Yasir Khan (born 13 April 2002) is a Pakistani cricketer who plays for Rawalpindiz. Khan is a right-handed top-order batter. He was born in Bannu, Khyber Pakhtunkhwa, and spent much of his early cricketing development in Rawalpindi.

==Early life==
Khan was born in Bannu in 2002. He spent his early life in Rawalpindi, where he played cricket for five years before joining grade-2 cricket for KP 2nd XI.

==Career==
Khan made his Twenty20 debut for Peshawar Zalmi against Quetta Gladiators in the 2021 Pakistan Super League. He made his List A debut for Khyber Pakhtunkhwa against Northern in the 2021–22 Pakistan Cup, and his first-class debut for Rawalpindi against Karachi Whites in the 2024–25 Quaid-e-Azam Trophy. He later played senior cricket for Rawalpindi, Abbottabad, Pakistan Television, Multan Sultans, Rawalpindiz and Pakistan Shaheens.
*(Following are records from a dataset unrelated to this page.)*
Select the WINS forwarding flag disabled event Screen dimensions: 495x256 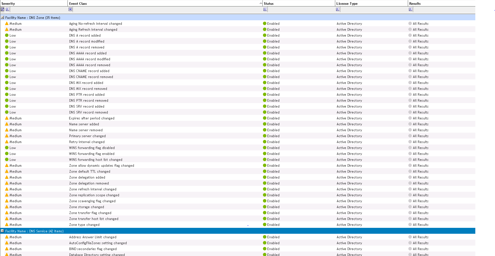point(92,148)
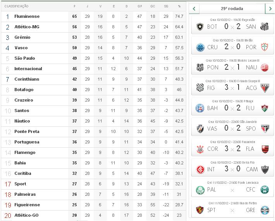The width and height of the screenshot is (275, 221).
Task: Go to previous rodada with left arrow
Action: 194,8
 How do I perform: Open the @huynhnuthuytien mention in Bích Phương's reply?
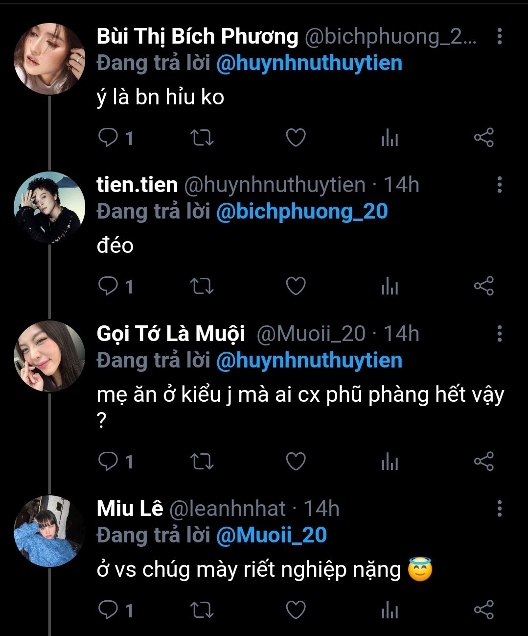tap(309, 63)
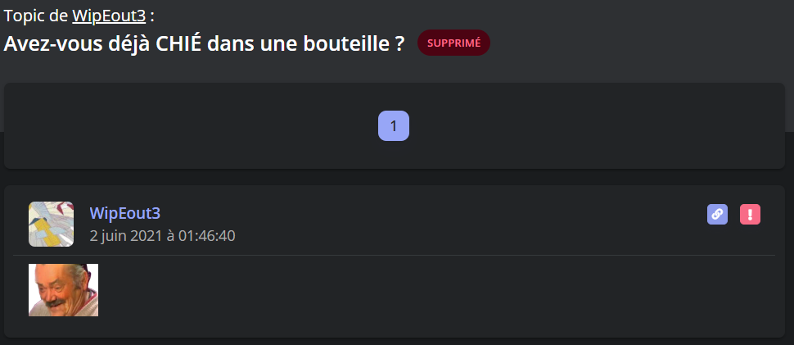Click the post author name WipEout3
Image resolution: width=794 pixels, height=345 pixels.
(x=124, y=213)
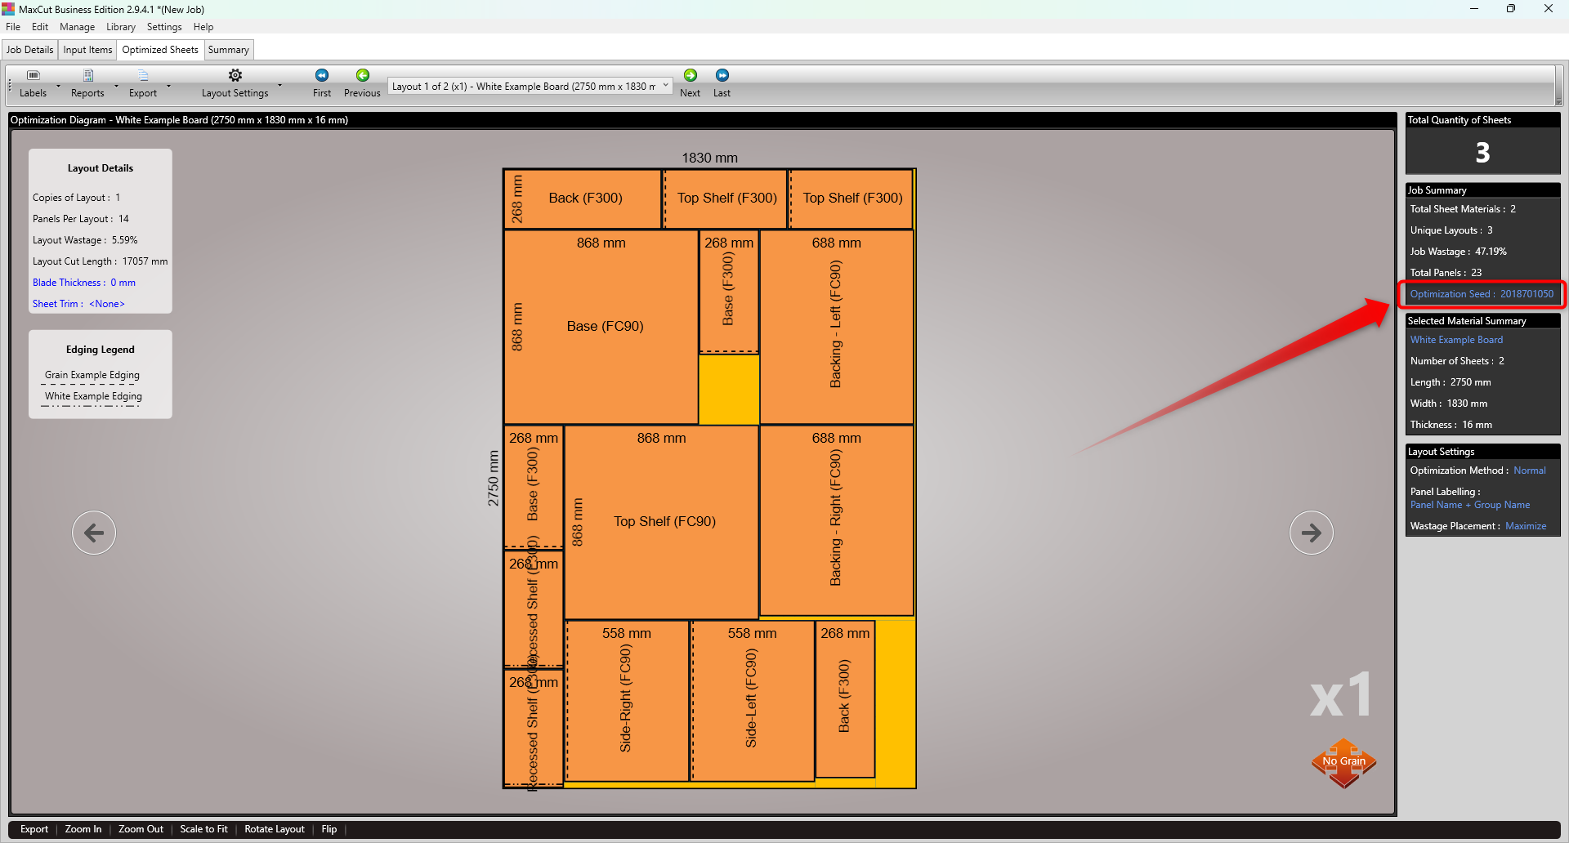
Task: Open Layout Settings gear icon
Action: (235, 75)
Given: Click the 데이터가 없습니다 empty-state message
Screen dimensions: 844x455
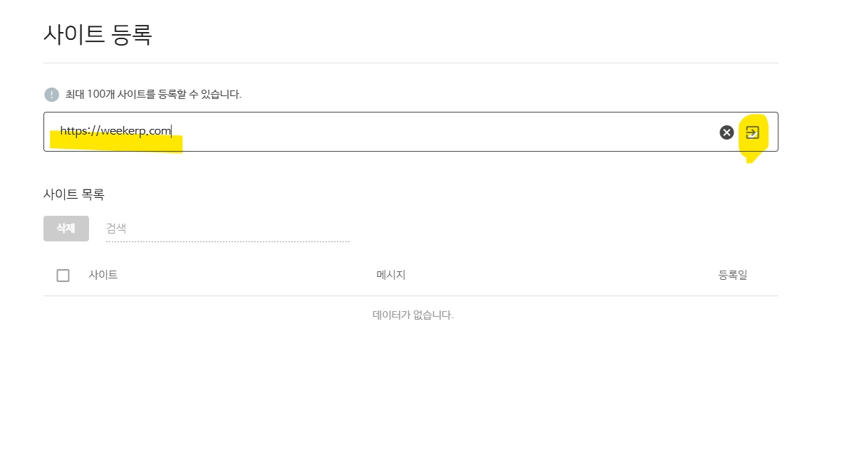Looking at the screenshot, I should coord(413,315).

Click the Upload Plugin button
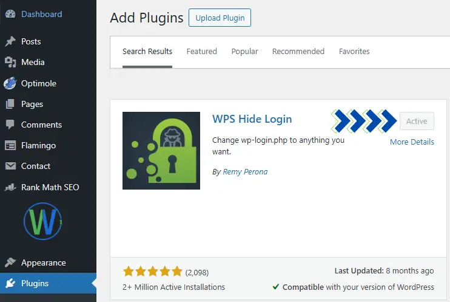pyautogui.click(x=220, y=18)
Khan's maiden senior century came in December 2023, when he scored 107 from 59 balls for Rawalpindi against Federally Administered Tribal Areas in the 2023–24 National T20 Cup. He shared a 154-run partnership with Umar Amin as Rawalpindi won by seven wickets.

His second T20 century came in December 2024, when he made 100 for Stallions against Markhors in the final of the 2024–25 Champions T20 Cup. Stallions made 199 for 5 and won the final by 75 runs.

Khan scored his maiden first-class century in October 2025, when he made 185 for Abbottabad against Islamabad in the 2025–26 Quaid-e-Azam Trophy. After finishing the opening day unbeaten on 173, he went on to top-score in Abbottabad's first-innings 437 and helped his side to a 70-run victory.